Babu Król to wspólny projekt znanych postaci polskiej sceny alternatywnej – Bajzla i Budynia (znanych m. in. z projektów Pogodno i Bajzel), do których niedawno dołączyła Zosia Chabiera. Ten pierwszy, to człowiek orkiestra – legenda tanecznych rytmów, hipnotycznego transu i poetyki Witkacego, znany nie tylko w Polsce. Budyń to wokalista, muzyk, performer, lider zespołu Pogodno. Znany z solowych poczynań, kolaboracji z teatrem i brawurowych występów na scenie. Bąbel czyli Zosia Chabiera to skrzypaczka o wspaniałym głosie i niezwykłym talencie scenicznym.
Babu Król zadebiutował świetnie przyjętym albumem „Sted” (2012) z autorska muzyką do tekstów Edwarda Stachury i zagrał dziesiątki koncertów w całej Polsce. Wydobyli wiersze Stachury spod tony powyciąganych swetrów i ckliwych harcerskich zaśpiewów. Nagrali płytę mocną, magiczną, motoryczną. Kilometry pożerane w trakcie lat grania big-bitu zaowocowały wyczuciem rytmu poety wędrującego i piosenkami, które pokazują Stachurę jako kogoś bliskiego naszym czasom. Czasom wędrówek, migracji i poszukiwań.
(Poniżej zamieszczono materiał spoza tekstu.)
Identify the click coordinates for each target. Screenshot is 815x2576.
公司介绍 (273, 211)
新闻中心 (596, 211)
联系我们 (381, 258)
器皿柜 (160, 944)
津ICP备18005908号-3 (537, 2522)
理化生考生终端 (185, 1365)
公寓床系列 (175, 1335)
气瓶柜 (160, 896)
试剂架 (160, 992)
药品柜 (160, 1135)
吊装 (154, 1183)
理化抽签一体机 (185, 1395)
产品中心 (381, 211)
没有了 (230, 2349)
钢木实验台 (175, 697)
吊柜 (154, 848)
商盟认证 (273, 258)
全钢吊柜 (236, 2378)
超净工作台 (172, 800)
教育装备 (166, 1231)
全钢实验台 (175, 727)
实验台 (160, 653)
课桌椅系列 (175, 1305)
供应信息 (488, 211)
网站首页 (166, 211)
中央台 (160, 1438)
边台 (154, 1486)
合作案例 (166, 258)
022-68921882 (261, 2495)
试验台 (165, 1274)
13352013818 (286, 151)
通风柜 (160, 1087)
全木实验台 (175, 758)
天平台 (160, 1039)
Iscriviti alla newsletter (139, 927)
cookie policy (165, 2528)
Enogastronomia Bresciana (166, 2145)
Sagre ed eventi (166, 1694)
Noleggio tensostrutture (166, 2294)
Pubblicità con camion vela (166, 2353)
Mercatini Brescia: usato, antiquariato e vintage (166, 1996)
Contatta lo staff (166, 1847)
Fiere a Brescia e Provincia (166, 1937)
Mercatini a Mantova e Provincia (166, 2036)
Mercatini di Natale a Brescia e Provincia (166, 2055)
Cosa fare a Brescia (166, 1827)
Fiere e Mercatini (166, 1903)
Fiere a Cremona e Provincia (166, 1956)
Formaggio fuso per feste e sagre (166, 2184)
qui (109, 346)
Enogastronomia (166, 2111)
Przez ostatnie dwa lata pracowali nad druga płytą, która właśnie została ukończona i lada moment ukaże sie na rynku. Do nagrania nowego materiału zaprosili Joannę Sokołowską (znaną autorkę muzyki teatralnej, śpiewaczkę i performerkę), Antoniego „Ziuta” Gralaka (wybitnego polskiego trębacza jazzowego), Dariusza Sprawkę (jednego z najlepszych puzonistów w naszym kraju) oraz Aleksandra Orłowskiego (młodego wirtuoza perkusji). W odróżnieniu od pierwszej, ascetycznej i surowej płyty, druga brzmi orkiestrowo i przestrzennie.